▶ What is needed
Among the entries below, one line contains "Where should I click to: Click the Find" and another contains "Open the Terms of Use link". Transcribe those two lines and every line between them, exactly.

[Pixel coordinate grounding data]
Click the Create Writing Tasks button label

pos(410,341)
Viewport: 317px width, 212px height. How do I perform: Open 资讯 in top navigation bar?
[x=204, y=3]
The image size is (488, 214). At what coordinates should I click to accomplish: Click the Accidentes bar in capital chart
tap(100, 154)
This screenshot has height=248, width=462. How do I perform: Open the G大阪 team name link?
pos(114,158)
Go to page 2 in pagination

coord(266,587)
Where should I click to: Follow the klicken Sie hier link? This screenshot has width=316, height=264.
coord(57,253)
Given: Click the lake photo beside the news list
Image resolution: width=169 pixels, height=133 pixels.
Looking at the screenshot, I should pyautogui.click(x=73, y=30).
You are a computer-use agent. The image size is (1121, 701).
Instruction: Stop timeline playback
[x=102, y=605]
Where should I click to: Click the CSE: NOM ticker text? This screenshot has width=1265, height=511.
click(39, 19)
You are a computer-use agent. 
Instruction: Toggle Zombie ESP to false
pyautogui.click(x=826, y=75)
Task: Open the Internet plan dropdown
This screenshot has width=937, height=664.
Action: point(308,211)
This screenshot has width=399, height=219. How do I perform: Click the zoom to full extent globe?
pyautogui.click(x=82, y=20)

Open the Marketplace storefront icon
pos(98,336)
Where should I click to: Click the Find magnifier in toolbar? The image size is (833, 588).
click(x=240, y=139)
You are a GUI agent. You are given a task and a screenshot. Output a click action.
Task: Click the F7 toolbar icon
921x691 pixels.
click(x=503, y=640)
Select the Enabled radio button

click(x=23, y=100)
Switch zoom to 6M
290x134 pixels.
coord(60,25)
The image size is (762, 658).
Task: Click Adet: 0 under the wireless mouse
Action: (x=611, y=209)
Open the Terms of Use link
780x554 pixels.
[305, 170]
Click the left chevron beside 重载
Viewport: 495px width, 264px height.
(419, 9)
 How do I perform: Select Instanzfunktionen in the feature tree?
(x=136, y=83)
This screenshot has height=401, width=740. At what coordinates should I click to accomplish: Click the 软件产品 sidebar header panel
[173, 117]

▶ Written response
Where should I click to: Click the Find magnifier in toolbar? The image size is (833, 588).
click(x=240, y=139)
You are a GUI agent. You are given a task and a screenshot. Output a click action.
Task: Click the F7 toolbar icon
921x691 pixels.
click(x=503, y=640)
Select the Enabled radio button

click(x=23, y=100)
Switch zoom to 6M
290x134 pixels.
coord(60,25)
The image size is (762, 658).
Task: Click Adet: 0 under the wireless mouse
Action: (x=611, y=209)
Open the Terms of Use link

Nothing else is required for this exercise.